What is the best and most biblical way to define a “healthy” church?
Should a church be considered “healthy” when it is doing well financially or when large crowds of people are coming to the meetings? Perhaps a church is “healthy” when the majority of its growth is from new converts, or when it has a strong foreign missions program? Is an effective children’s ministry or youth program the key element for “health”; or perhaps the fact that the church engages well with the culture? Clearly, there are many different things we could focus on.
Biblically, how should we define a healthy church?
In the New Testament, the church is compared to the human body (e.g., 1 Cor. 12). When a part of someone’s body is not functioning properly, that person is, by definition, sick or unhealthy. Thus, a simple definition of a “healthy” human body is one in which every member is functioning properly. In the same way, a healthy church is, quite simply, one in which every member is functioning properly.
There are many popular, and valuable, models of what constitutes a “healthy church.” For example, a healthy church will have inspiring worship, need-oriented evangelism, loving relationships, etc. If every member functions properly then the local church will have all these components.
But, what does it mean to “function properly”? In Ephesians, Paul shares a clear revelation of this:
From Him the whole body, joined and held together by every supporting ligament, grows and builds itself up in love, as each part does its work. (Eph. 4:16)
There are three things that each member must do in order for him or her to be considered “functioning properly.”
First, each member must “grow.” Personally and directly connected to the life of the Head (“from Him the whole body…”) each member of the church must grow in spiritual maturity. In the church around the world, we’re not doing too badly in this regard. Many Christians do take personal responsibility for their own spiritual lives. They know that God has called them to grow, and not to remain spiritual babies.
Second, each member must serve, or “do its work.” Every member of the church is a “minister”; we all have a calling from God and the corresponding gifting. For the last couple of decades, there has been much teaching on “finding your gifting,” etc., and the church has improved considerably in this regard. Many believers now have a clear vision for their own personal involvement in the ministry of their local churches. Of course, “serving” does not only involve “official ministry activity” but, even more importantly, also serving one another in the broad, practical context of daily life and relationships.

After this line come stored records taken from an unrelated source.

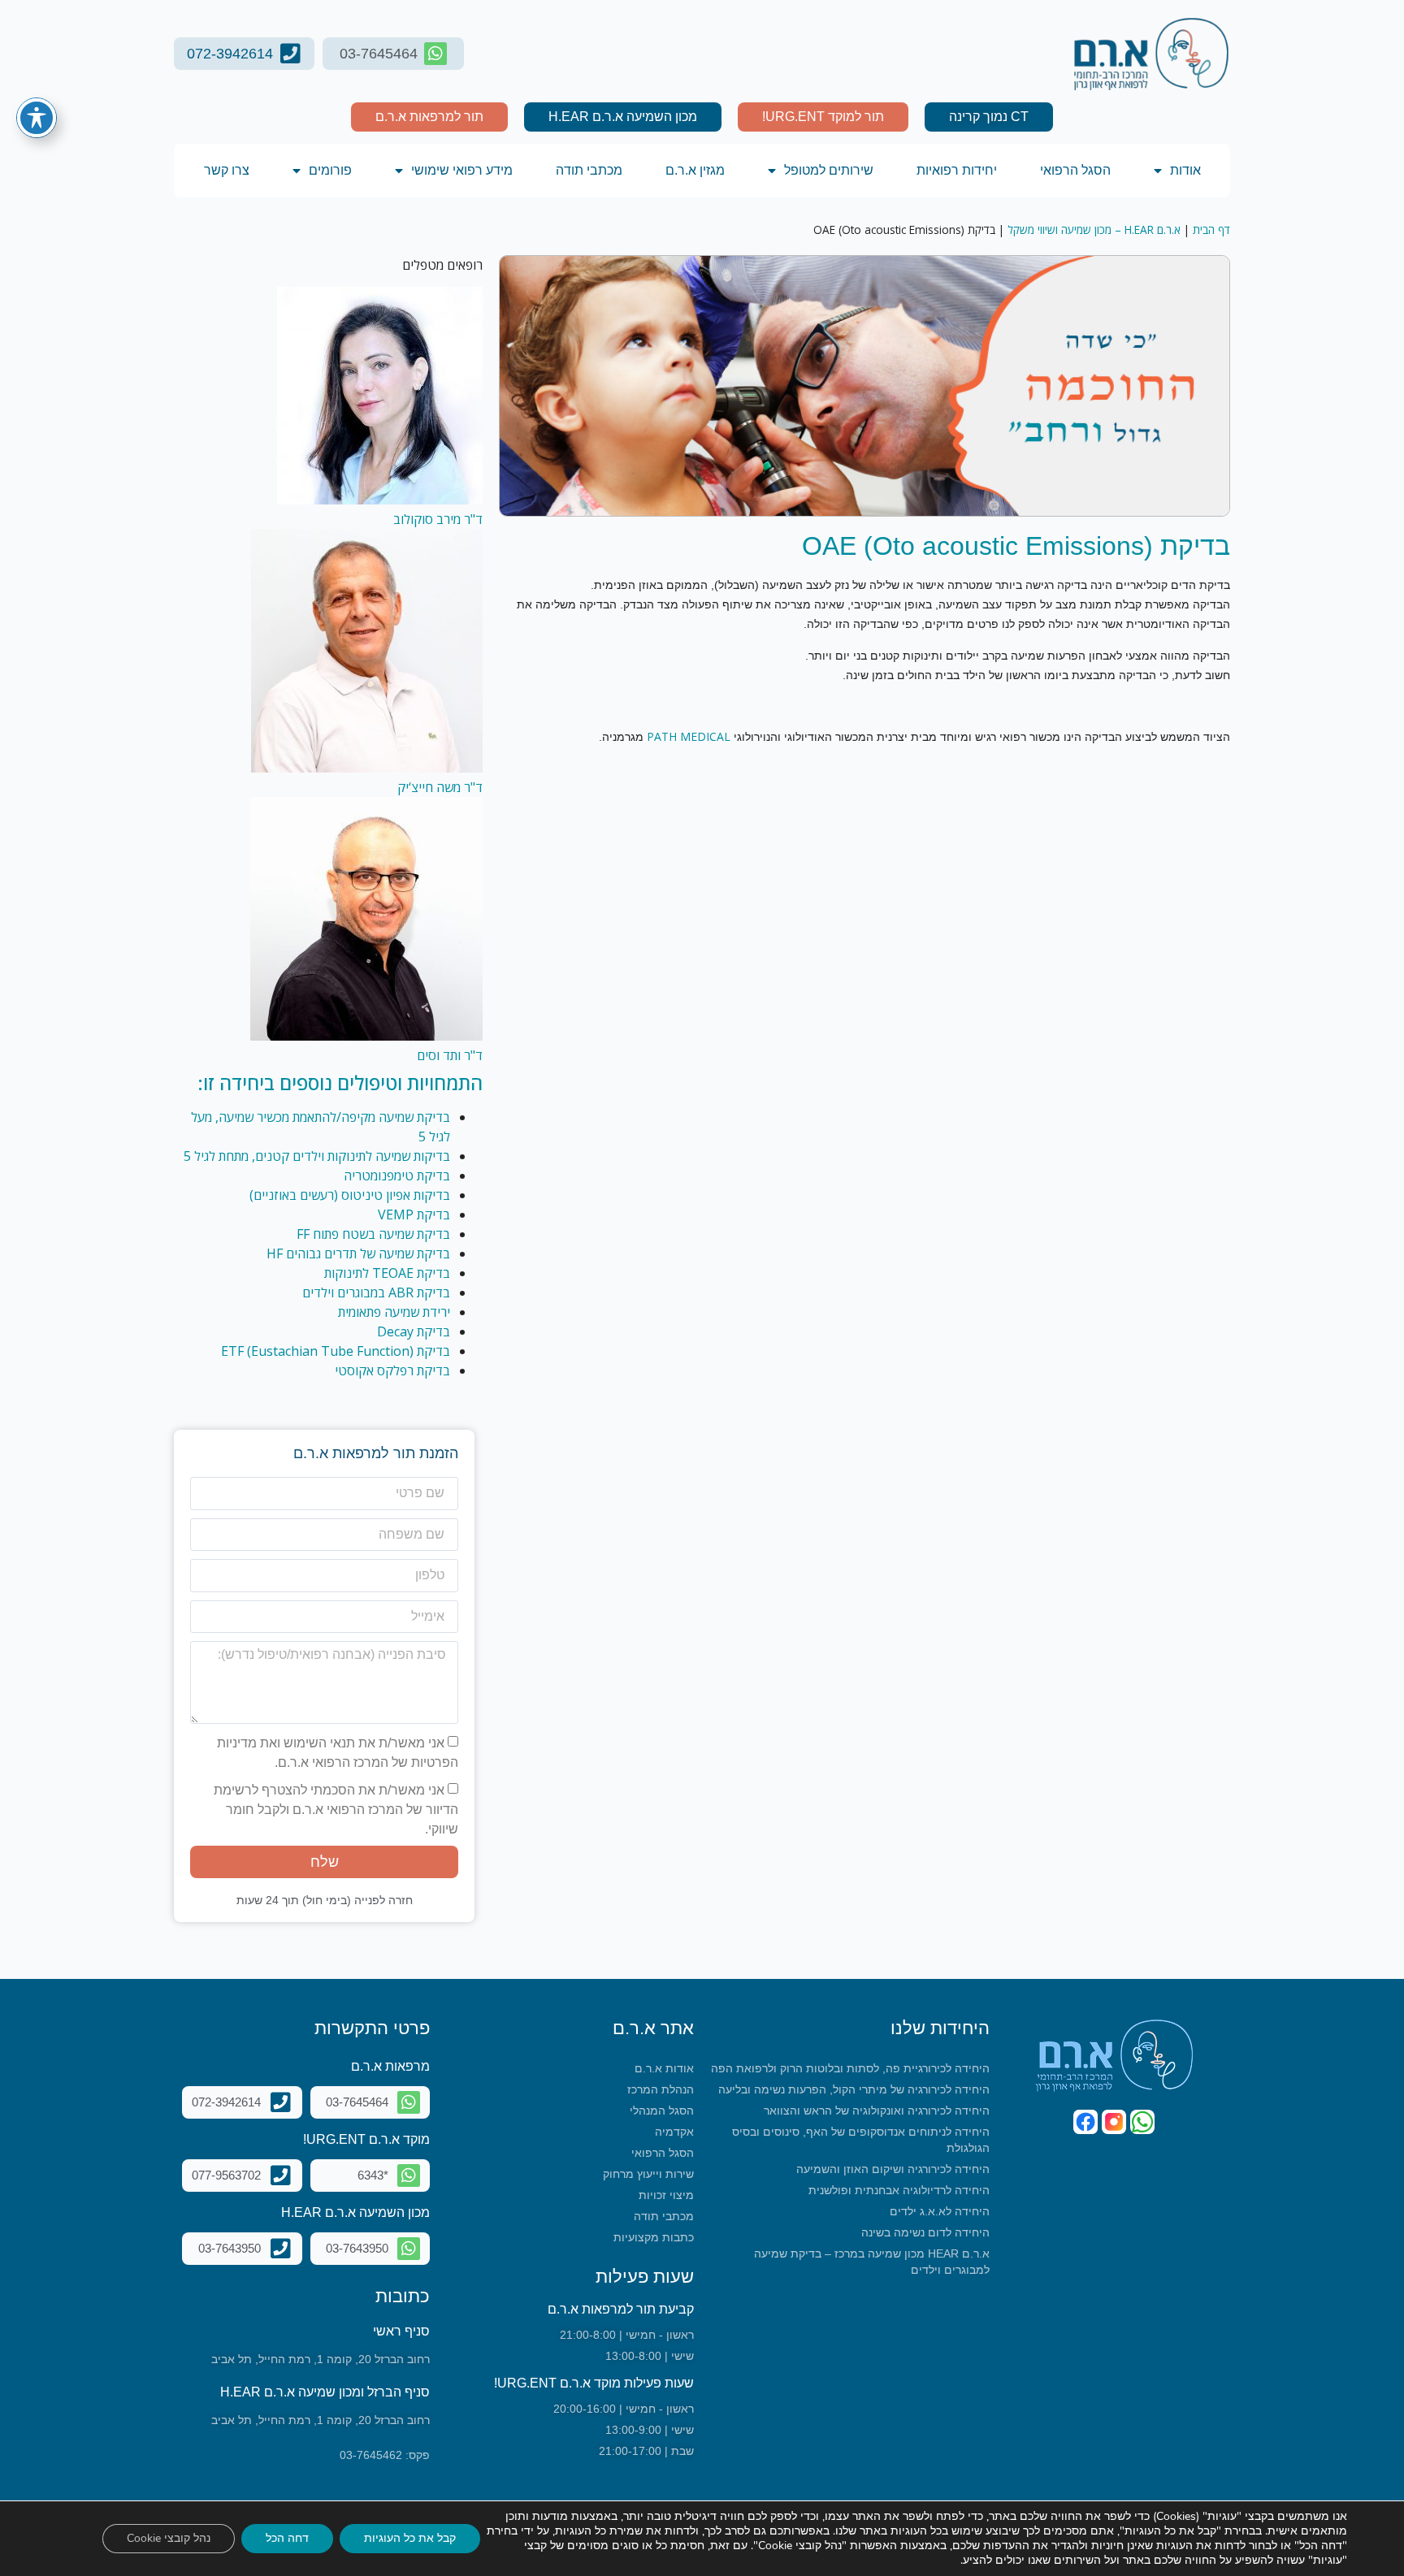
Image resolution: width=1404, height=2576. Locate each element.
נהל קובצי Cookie (168, 2538)
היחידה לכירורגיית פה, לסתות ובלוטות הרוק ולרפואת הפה (850, 2068)
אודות (1185, 170)
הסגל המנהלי (662, 2110)
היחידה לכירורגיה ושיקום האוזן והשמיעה (893, 2169)
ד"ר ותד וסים (450, 1055)
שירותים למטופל (828, 170)
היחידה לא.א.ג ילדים (940, 2211)
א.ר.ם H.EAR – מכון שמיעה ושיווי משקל (1094, 229)
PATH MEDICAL (688, 736)
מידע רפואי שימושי (462, 170)
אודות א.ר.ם (664, 2068)
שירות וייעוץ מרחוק (648, 2173)
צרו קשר (226, 170)
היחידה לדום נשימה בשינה (925, 2232)
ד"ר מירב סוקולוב (438, 519)
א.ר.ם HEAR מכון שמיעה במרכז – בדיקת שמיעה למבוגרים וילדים (872, 2261)
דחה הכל (287, 2538)
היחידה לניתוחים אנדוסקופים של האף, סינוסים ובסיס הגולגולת (861, 2139)
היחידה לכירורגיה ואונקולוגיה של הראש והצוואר (877, 2110)
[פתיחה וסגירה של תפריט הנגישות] (36, 117)
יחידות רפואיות (956, 170)
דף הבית (1211, 229)
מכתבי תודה (589, 170)
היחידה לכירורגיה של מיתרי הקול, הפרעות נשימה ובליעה (854, 2089)
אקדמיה (674, 2131)
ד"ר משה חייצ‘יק (440, 787)
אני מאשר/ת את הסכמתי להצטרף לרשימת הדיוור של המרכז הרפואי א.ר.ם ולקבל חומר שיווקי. (336, 1808)
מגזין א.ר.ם (695, 170)
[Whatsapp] (1142, 2122)
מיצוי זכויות (666, 2195)
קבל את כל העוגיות (410, 2538)
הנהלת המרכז (660, 2089)
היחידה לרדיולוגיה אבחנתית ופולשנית (899, 2190)
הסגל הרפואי (1075, 170)
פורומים (330, 170)
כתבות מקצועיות (653, 2237)
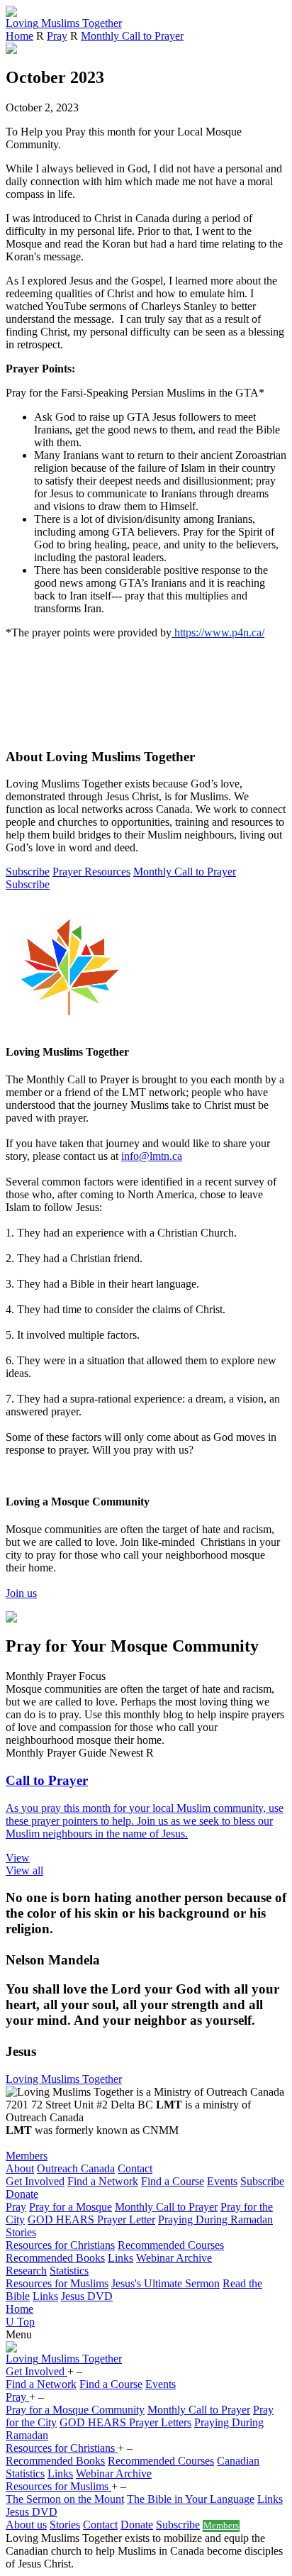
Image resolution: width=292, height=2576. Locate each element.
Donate (22, 2194)
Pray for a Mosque (70, 2207)
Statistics (69, 2271)
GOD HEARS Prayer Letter (91, 2219)
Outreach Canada (76, 2168)
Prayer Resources (91, 872)
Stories (21, 2232)
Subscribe (28, 872)
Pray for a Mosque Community (75, 2410)
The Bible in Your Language (190, 2499)
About (20, 2168)
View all (24, 1870)
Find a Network (102, 2181)
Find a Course (172, 2181)
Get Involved (35, 2181)
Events (222, 2181)
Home (19, 36)
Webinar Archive (174, 2258)
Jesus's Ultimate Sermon (165, 2283)
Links (120, 2258)
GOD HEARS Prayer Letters (125, 2422)
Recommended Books (55, 2258)
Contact (135, 2168)
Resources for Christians (60, 2245)
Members (26, 2156)
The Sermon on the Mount (65, 2499)
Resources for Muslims (57, 2283)
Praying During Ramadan (215, 2219)
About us (26, 2525)
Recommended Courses (171, 2245)
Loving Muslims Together (64, 2079)
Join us (21, 1593)
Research (26, 2271)
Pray (57, 36)
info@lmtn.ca (151, 1156)
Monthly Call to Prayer (132, 36)
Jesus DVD (87, 2296)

Third, each member must “build” others: “the body builds itself up.” This has been the critical missing element in many churches. We have not taken deliberate, personal responsibility for building others. Usually we “delegate” that responsibility to others. So, for example, the children are taught spiritually at Sunday School, the new believers go to discipleship class on Tuesday night, the emerging leaders are sent off to Bible school, etc.
However, biblically, we all have responsibility to build others. Parents are responsible to build their children (Eph. 6:4; Deut. 6:4-9; 11:18-21). Existing believers are responsible to build the new disciples (Matt. 28:19-20). The older women are responsible to build the younger ones (Tit. 2:3-5). The mature men teach the younger men (2 Tim. 2:2).
A healthy church is one in which every member grows, serves and builds others. We must have all three. And all three must come from life – the indwelling life of Christ in each believer’s life (John 15:4-5; Eph. 4:16) as he or she grows, serves and builds.
This is a profound paradigm shift for many believers and churches. It is a shift away from a program mentality to a people mentality. However, if we can create a church culture in which every believer takes responsibility to grow, serve and build, our churches will transform their worlds!